[Date Prev][Date Next][Thread Prev][Thread Next][Date Index][Thread Index]
Re: (none)
From: [email protected] (Jeff Licquia)
I'm sure that when your hypothetical remailer comes up and I decide to spam
you with your own words (now I wouldn't do that, now would I? ;-), your
sysadmin will be comforted by knowing that it's only ones and zeros filling
his hard disk.
Why sendmail doesn't have anti-spam protection at this point is beyond
me. Denial of email service to one user should not deny service to
all others. I consider broken any email system that crashes a machine
because of a disk partition filling.
When your email provider gave you an account, was there an agreement
as to how much mail you could receive? If there wasn't, that provider
has no good reason to complain if you receive as much email as
possible.

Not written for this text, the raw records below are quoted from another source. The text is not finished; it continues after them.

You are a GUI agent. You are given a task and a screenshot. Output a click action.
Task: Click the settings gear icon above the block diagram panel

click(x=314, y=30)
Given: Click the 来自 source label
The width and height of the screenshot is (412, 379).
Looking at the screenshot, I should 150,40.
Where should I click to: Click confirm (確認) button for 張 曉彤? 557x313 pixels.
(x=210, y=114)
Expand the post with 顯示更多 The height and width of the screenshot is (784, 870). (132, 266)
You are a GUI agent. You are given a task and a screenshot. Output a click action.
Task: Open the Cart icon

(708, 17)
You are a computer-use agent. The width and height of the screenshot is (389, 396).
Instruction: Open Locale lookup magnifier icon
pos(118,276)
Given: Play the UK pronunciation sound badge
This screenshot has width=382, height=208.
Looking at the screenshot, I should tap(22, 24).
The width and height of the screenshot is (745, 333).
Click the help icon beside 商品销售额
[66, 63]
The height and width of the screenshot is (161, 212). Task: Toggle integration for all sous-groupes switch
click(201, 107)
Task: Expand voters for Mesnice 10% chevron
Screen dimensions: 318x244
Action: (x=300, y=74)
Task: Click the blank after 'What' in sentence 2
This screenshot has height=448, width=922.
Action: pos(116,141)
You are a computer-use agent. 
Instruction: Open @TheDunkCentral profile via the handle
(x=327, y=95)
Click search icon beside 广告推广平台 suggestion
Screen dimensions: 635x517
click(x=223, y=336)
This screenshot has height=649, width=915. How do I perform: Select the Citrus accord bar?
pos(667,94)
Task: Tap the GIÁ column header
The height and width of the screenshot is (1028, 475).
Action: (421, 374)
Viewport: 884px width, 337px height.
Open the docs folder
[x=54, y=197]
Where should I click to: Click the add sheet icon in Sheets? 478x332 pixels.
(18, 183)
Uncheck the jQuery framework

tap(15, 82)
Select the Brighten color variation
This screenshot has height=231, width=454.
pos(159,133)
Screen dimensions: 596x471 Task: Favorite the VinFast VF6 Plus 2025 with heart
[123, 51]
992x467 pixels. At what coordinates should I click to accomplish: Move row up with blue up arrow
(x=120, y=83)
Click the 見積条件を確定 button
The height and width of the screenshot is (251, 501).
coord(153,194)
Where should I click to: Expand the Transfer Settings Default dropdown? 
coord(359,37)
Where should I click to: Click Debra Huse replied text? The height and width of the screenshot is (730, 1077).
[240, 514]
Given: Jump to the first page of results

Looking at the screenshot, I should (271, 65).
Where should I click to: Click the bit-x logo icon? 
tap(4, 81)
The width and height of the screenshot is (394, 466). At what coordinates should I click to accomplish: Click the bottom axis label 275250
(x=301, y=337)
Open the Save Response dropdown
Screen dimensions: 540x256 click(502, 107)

Merely because some else decided to send it to you does not
relieve a provider who has agreed to deliver all mail of that
obligation.
Moral: If you operate an email service, don't offer unlimited fixed
price email.
In the real world, however, there will
always be problems with "acceptable use" and "abuse", along with the
additional problems with establishing policy and so on.
"Acceptable use" is shorthand for "It's a little rickety, please don't
play hard." That is, the technical means to limit the consequences of
abuse were not developed, because everyone was willing to play nice.
This doesn't scale, and it will have to be fixed before everyone will
put their home computer directly on the net.